But there is a different danger when doing this kind of embedding: there are unicode characters that are valid in JSON strings but not in JS strings: https://twitter.com/simon_warta/status/1255505650257362944

dtolnay commented 4 years ago

@webmaster128: https://stackoverflow.com/a/1580682/6086311

andy128k commented 4 years ago

To use serde_json in such scenarios, I had created alternative formatter https://github.com/xd009642/tarpaulin/blob/master/src/report/safe_json.rs

It would be great if such formatter is available out of the box.

KamilaBorowska commented 4 years ago

@webmaster128 U+2028 and U+2029 are now allowed in JavaScript strings, however fair point in that it will only work on relatively modern web browsers (Chrome 66+, Edge 79+, Firefox 62+, Opera 53+, Safari 12+). This may or may not be okay.
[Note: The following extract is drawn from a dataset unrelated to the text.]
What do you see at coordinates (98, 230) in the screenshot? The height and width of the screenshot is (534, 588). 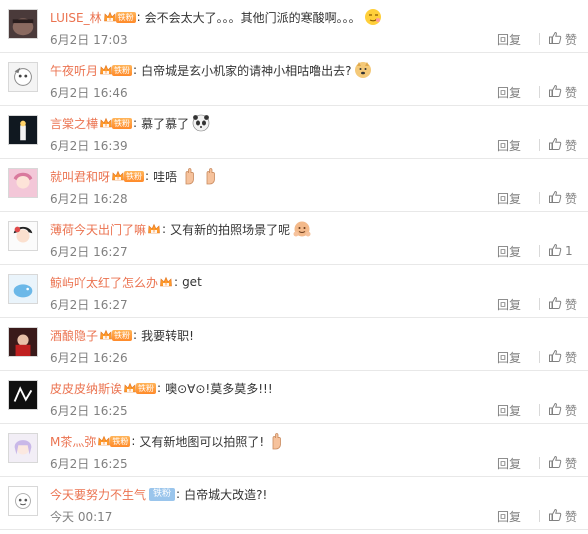 I see `username-link: 薄荷今天出门了嘛` at bounding box center [98, 230].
Escaping forward slashes is necessary if a JSON string is embedded in <script> tag and happens to contain </script>. Not escaping a forward slash will cause an XSS vulnerability.

And researching more about that, <script> and <!-- can also cause issues, so maybe the documentation should specifically discourage storing JSON in <script>. The HTML specification has a rather complicated recommendation on avoiding the issue: https://html.spec.whatwg.org/multipage/scripting.html#restrictions-for-contents-of-script-elements.

I'm not saying serde_json should escape those characters, but I think it should document that it doesn't do that so that users would know about the issue.

andy128k commented 4 years ago

There is nothing bad in embedding JSON into <script>. JSON is a subset of JS (since ES2019).

webmaster128 commented 4 years ago

Thanks for the answers. I continued the research a little bit to understand why this is a problem. This is described in this StackOverflow answer and the linked documents. It is not at all about JavaScript. It is about how HTML parsers detect the end of a <script>. The following code is also valid JavaScript but is documented to break the <script> block:

<SCRIPT type="text/javascript">
      document.write ("<EM>This won't work</EM>")
</SCRIPT>

So no matter how valid your JS is, if the browser does not read it completely, you might get doomed. I don't know how HTML parsers have evolved over time and how relevant the issue still is.

lambda-fairy commented 4 years ago

@webmaster128 this StackOverflow answer is more up-to-date: https://stackoverflow.com/a/14608300/617159

andy128k commented 4 years ago

@webmaster128 HTML parser doesn't care about JavaScript (And it should not).

it sees tokens differently.

<SCRIPT type="text/javascript">
      document.write ("
      <EM>
          This won't work
      </EM>
      ")
</SCRIPT>
alex35mil commented 3 years ago

I was about to crate an issue but found this one. Placing JSON in <script> tag is valid case, e.g. when you want to rehydrate client app with server state, you have to place data into DOM so client could pick it up. Since it's perf sensitive part, it makes sense to serialize JSON + escape HTML chars and JS line terminators in single pass.